Forecasting Earthquakes With AI
December 8, 2024

In 2023, researchers at the Bureau of Economic Geology won first place in an international earthquake forecasting competition, with their methods correctly predicting 70% of earthquakes a week before they happened during a seven-month trial in China. A year later, the Bulletin of the Seismological Society of America published their findings as a case study, providing details on the artificial intelligence (AI) algorithm.
Bureau seismologist Yangkang Chen is the AI’s lead developer. He and collaborators trained it to detect statistical bumps in real-time seismic data that researchers had paired with previous earthquakes. The outcome was a weekly forecast that successfully predicted 14 earthquakes within about 200 miles of where it estimated they would happen and at almost exactly the calculated strength. It missed one earthquake and gave eight false warnings.

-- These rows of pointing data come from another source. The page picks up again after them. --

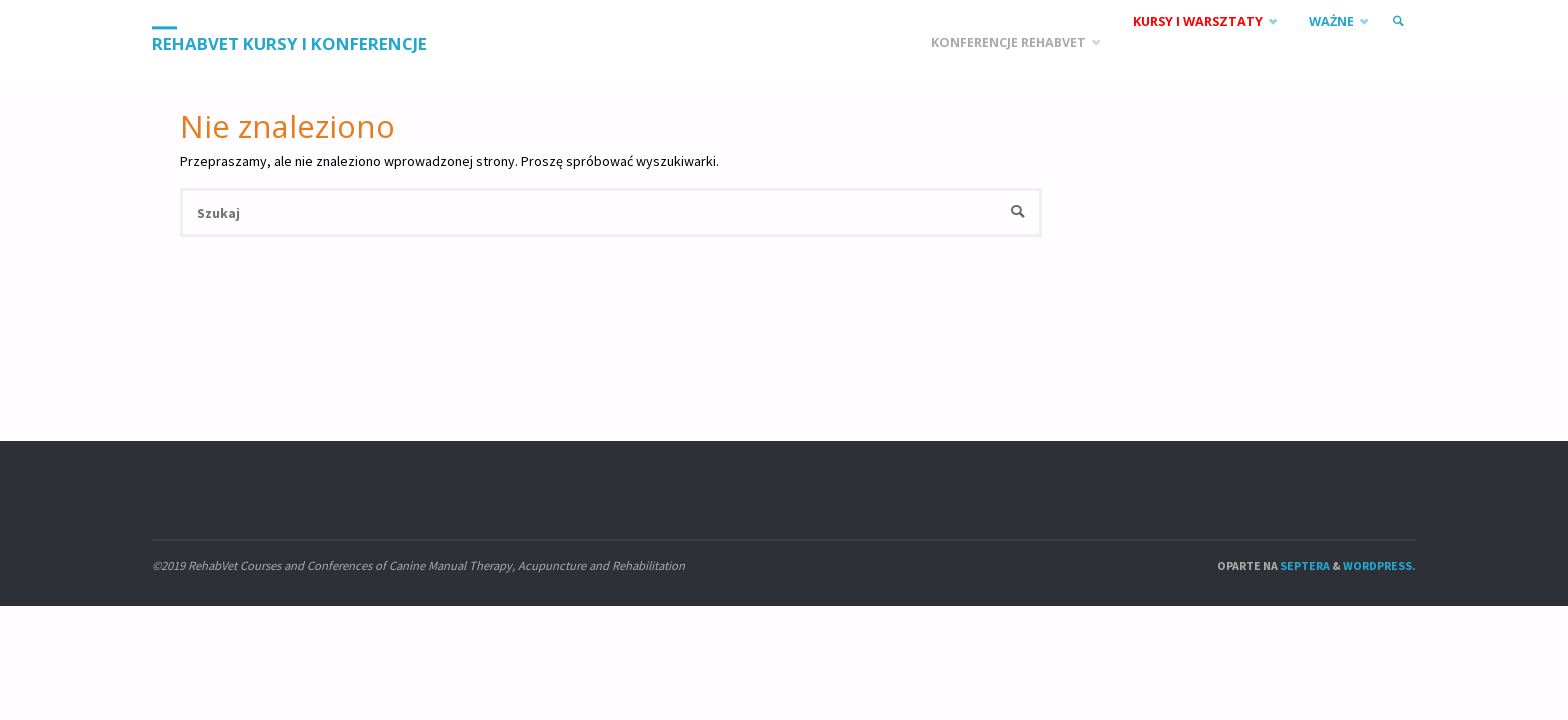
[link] (1398, 22)
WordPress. (1379, 565)
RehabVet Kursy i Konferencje (289, 43)
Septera (1304, 565)
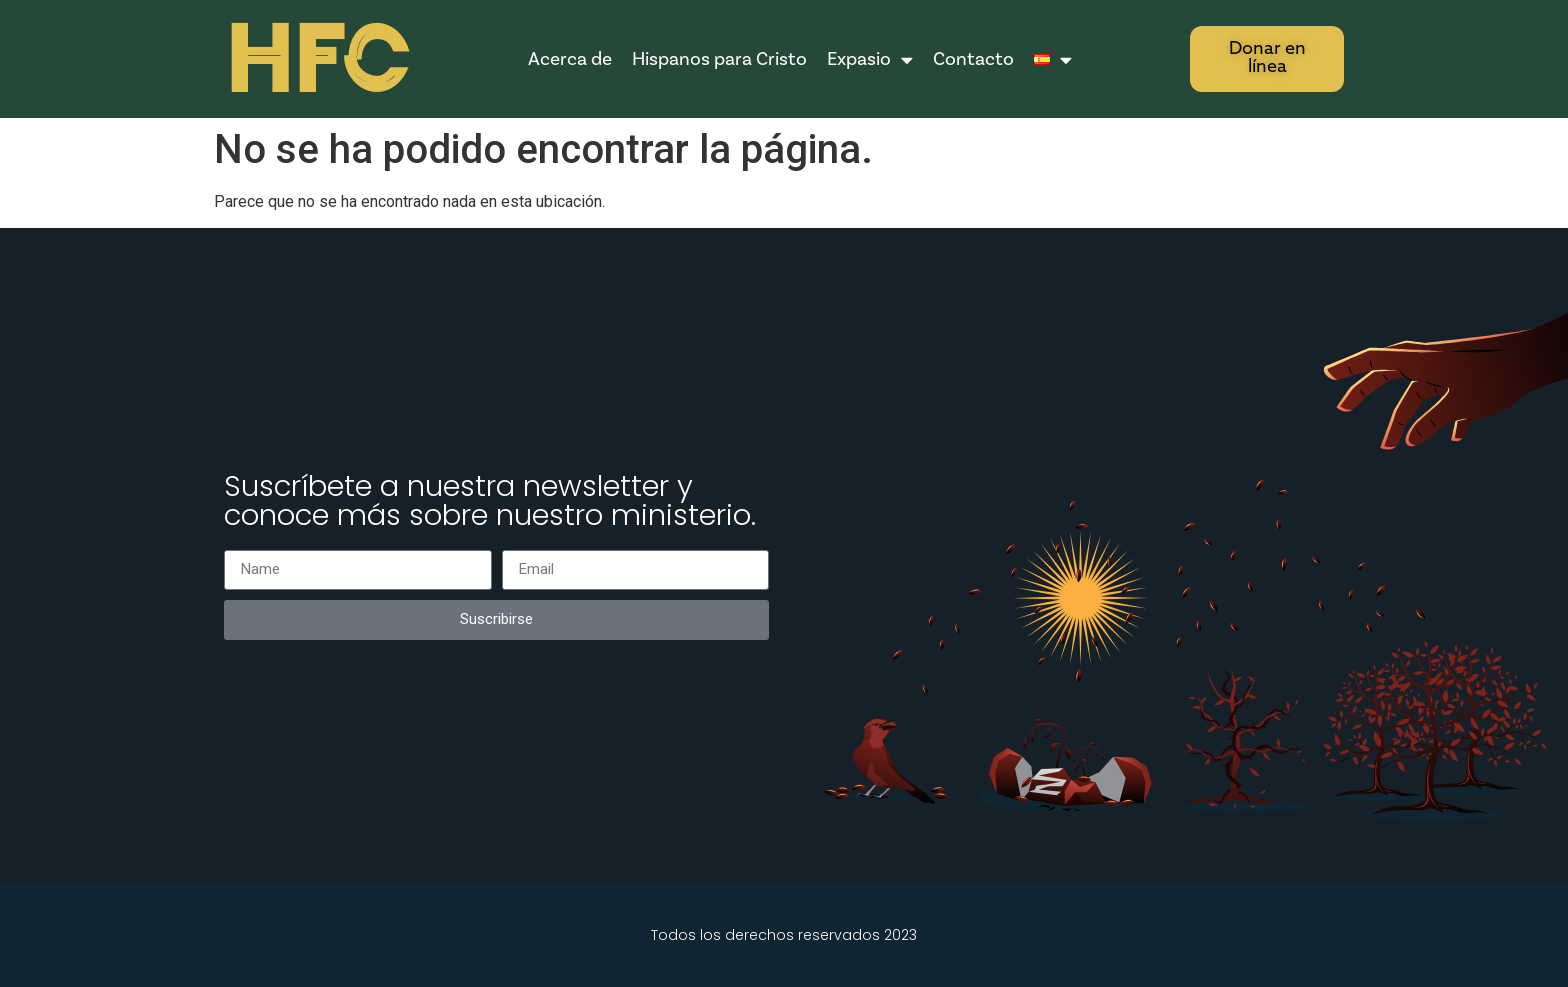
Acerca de (570, 59)
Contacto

It’s not yet known if the approach will work at other locations, but the effort is a milestone in research for AI-driven earthquake forecasting, with the bureau’s AI coming in first out of 600 designs. The researchers plan to test the AI in Texas, since the state experiences a high rate of minor-to-moderate-magnitude earthquakes. The bureau’s TexNet hosts 300 seismic stations and more than six years of continuous records, which makes the state an ideal location to verify the method.
The researchers want to integrate the system with physics-based models, which could be important where data is poor, or places where the last major earthquake happened hundreds of years before seismographs were invented. “Our future goal is to combine both physics and data-driven methods to give us something generalized, like ChatGPT, that we can apply to anywhere in the world,” Chen said.